At the beginning of this month, mainstream media outlets began to run dire headlines proclaiming the spread of an aggressive “sex superbug,” quoting a doctor who claimed it could be “worse than AIDS.” The breathless proclamations of an impending public health crisis stemmed from a report — published by the Associated Press, among other outlets — that a rare strain of drug-resistant gonorrhea had been detected in Hawaii. That would have marked the first time that the HO41 strain, which doesn’t respond to the last-resort antibiotic currently used to treat the STD, had been discovered within the United States.
“This might be a lot worse than AIDS in the short run because the bacteria is more aggressive and will affect more people quickly,” Alan Christianson, a doctor of naturopathic medicine, was quoted as saying in response to the initial reports about HO41. That was enough to spark speculation about the disastrous implications of an impending “sex superbug.” But much of the recent reporting has been overblown. Here are the facts you need to know about this gonorrhea threat:
The initial reports about the rare strain of gonorrhea got it wrong. State health officials clarified that the strain of gonorrhea discovered in Hawaii wasn’t actually HO41 at all. It was a different version of the sexually transmitted infection, H11S8, which is resistant to a different kind of antibiotic — and which isn’t as serious of a threat, since it can still be treated with the drug currently used as a last resort against gonorrhea. The Associated Press ended up retracting its initial story.

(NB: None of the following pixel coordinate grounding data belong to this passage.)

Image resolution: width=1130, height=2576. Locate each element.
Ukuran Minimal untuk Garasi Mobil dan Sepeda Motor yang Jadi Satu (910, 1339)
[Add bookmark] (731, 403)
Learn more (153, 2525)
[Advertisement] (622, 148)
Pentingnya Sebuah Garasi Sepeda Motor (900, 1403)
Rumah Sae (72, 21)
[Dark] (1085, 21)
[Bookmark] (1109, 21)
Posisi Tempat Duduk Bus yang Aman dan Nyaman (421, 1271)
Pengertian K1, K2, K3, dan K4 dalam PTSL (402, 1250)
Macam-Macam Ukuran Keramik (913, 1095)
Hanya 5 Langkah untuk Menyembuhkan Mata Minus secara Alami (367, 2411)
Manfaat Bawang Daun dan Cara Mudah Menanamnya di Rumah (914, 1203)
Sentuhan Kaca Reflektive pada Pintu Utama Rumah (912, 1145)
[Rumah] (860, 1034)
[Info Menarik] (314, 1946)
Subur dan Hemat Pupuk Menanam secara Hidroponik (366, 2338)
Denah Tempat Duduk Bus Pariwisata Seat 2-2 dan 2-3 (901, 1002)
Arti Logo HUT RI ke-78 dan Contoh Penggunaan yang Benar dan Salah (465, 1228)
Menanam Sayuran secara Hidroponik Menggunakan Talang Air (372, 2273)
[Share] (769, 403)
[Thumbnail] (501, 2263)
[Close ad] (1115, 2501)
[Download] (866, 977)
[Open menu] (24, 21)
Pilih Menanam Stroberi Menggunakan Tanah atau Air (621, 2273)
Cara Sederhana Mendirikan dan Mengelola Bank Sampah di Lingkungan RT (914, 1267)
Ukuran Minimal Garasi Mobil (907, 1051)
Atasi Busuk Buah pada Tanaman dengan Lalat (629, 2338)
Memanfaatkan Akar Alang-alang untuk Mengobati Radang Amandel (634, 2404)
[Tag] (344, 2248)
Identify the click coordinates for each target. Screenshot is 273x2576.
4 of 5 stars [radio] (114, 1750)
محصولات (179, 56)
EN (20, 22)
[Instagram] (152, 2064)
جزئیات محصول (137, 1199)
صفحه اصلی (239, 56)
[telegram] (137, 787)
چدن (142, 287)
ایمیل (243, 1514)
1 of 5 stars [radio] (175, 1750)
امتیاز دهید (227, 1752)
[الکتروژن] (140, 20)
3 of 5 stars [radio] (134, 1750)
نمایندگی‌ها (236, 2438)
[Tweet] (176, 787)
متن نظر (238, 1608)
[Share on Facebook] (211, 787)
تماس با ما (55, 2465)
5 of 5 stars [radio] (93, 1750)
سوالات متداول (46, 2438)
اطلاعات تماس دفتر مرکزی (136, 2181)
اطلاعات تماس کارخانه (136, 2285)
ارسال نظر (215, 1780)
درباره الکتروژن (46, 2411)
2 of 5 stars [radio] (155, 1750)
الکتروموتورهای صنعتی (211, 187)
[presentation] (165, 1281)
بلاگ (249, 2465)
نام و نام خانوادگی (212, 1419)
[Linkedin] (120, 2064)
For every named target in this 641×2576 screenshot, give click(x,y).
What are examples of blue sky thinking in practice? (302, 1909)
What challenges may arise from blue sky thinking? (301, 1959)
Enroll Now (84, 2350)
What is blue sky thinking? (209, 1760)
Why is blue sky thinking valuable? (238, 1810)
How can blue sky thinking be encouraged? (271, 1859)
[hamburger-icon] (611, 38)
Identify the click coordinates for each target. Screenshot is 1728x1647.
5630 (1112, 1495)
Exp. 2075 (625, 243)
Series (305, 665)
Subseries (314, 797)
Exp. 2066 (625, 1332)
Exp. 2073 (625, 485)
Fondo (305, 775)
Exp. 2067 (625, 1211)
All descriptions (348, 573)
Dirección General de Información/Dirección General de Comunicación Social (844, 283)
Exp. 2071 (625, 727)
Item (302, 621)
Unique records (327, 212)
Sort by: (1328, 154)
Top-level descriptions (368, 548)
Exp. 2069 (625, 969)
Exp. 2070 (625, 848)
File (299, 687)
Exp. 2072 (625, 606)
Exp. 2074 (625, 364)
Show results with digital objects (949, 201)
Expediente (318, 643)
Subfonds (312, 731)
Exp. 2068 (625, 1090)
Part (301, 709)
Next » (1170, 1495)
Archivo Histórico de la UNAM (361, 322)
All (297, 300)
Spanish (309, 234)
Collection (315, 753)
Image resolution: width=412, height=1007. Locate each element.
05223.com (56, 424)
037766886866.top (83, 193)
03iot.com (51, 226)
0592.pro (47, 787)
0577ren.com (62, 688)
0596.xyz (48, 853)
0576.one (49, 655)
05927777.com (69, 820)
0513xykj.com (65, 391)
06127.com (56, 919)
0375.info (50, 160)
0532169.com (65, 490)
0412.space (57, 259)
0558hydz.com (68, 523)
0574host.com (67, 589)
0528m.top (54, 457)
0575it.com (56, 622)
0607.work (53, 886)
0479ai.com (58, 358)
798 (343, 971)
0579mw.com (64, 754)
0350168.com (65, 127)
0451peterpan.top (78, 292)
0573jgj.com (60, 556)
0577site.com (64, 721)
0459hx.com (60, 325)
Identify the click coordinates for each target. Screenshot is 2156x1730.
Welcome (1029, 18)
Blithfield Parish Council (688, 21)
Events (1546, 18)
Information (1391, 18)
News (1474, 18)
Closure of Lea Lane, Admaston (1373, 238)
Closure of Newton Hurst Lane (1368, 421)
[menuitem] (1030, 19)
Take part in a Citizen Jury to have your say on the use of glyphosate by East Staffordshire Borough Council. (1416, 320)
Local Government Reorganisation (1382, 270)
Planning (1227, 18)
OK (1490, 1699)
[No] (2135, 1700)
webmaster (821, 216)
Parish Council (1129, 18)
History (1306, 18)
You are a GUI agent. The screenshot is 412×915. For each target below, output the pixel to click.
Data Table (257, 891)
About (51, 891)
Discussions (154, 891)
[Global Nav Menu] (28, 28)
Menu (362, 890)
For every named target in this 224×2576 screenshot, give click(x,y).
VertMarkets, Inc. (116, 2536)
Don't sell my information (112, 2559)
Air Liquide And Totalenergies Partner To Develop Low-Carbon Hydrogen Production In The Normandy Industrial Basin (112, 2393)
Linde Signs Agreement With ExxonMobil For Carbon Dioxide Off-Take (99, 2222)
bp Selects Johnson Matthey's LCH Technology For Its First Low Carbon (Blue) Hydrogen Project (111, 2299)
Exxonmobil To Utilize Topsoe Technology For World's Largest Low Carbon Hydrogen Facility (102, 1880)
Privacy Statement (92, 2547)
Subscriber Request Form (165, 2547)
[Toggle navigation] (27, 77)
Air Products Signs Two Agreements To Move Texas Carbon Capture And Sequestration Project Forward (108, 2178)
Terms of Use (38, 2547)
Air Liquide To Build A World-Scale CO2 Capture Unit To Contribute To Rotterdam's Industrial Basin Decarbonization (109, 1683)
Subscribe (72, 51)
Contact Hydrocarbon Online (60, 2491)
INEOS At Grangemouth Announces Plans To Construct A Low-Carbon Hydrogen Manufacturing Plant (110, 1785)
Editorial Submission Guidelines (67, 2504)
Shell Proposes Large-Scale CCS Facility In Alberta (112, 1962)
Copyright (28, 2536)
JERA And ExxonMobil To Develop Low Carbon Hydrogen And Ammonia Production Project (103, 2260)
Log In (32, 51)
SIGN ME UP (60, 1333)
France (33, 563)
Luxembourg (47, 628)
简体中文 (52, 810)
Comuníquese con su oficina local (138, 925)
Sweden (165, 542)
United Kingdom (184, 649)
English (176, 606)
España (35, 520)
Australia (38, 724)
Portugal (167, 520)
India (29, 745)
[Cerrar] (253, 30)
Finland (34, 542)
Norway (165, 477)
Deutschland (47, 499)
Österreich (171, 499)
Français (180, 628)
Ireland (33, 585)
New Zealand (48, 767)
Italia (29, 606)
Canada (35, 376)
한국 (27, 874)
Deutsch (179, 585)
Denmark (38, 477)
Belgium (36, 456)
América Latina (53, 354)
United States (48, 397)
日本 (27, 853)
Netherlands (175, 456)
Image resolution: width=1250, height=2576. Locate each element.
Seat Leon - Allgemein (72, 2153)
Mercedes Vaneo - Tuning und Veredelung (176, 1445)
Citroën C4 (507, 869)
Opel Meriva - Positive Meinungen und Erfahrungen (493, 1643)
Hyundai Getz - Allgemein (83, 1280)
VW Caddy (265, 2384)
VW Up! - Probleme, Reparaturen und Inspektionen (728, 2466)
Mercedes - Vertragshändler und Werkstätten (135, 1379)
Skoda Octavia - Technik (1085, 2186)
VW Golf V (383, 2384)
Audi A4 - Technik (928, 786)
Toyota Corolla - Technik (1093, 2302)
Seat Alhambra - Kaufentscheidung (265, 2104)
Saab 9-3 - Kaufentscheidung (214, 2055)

It’s not actually worse than AIDS. After initial reports of the sex superbug began to circulate, public health officials quickly responded to clarify that it’s not helpful or accurate to compare drug-resistant gonorrhea to the global AIDS pandemic. Gonorrhea patients don’t usually die from the condition, while the rate of death from untreated AIDS is a staggering 98 percent. “I disagree with the general comparison,” Dr. Bruce Hirsch, a physician who treats infectious diseases at North Shore University Hospital in Manhasset, N.Y., emphasized.
It was not caused by comprehensive sex education. Earlier this week, a conservative Christian radio host Matt Barber said that liberals in general, and comprehensive sex education specially, caused the new strain of drug-resistant gonorrhea. “By telling children, ‘Don’t do as I say, do as I do’ with comprehensive sex education giving a wink and a nod…hey, it’s a free-for-all,” Barber explained. “Well, we are reaping what we have sewn in this nation.” In fact, comprehensive sex education instruction that includes information about preventing the spread of sexually transmitted infections has been demonstrably successful at equipping American teens with the tools they need to protect their sexual health. The strains of gonorrhea that resist antibiotic treatment were actually caused by a combination of two factors: gonorrhea can mutate fairly quickly, which allows it to evade drug treatment, and we aren’t developing new drugs quickly enough to keep pace.
Drug-resistant gonorrhea is a real public health threat. Despite the fact that the initial story about HO41 was wrong, public health officials are still cautioning Americans that gonorrhea is, in fact, growing resistant to antibiotics — and that’s a real problem. It’s troubling that there’s only one antibiotic left that can effectively treat the infection, especially considering the fact that gonorrhea is the second most common STD in the United States. For months now, the CDC has been recommending “urgent action” to stop the spread of antibiotic-resistant gonorrhea, particularly by studying and developing new antibiotic treatments. The National Coalition of STD Directors believes it could be a matter of just another year or two before untreatable gonorrhea really does spread throughout the country.
The rise of antibiotic-resistant diseases isn’t limited to STDs. Even outside of gonorrhea, antibiotic resistance is becoming a serious global health threat. At the beginning of this year, public health experts in England began to warn of an impending “antibiotic apocalypse,” a not-so-distant future when even common infections aren’t able to be effectively treated with drugs anymore. Drug-resistant strains of tuberculosis and whooping cough are beginning to pose a potential threat, and there’s new evidence that the growing number of superbugs in U.S. meat can spread to Americans. Even though major medical organizations have advocated for making the development of new antibiotics an international priority, that research has lagged behind over the past several decades — partly because that type of innovation isn’t as profitable for Big Pharma companies.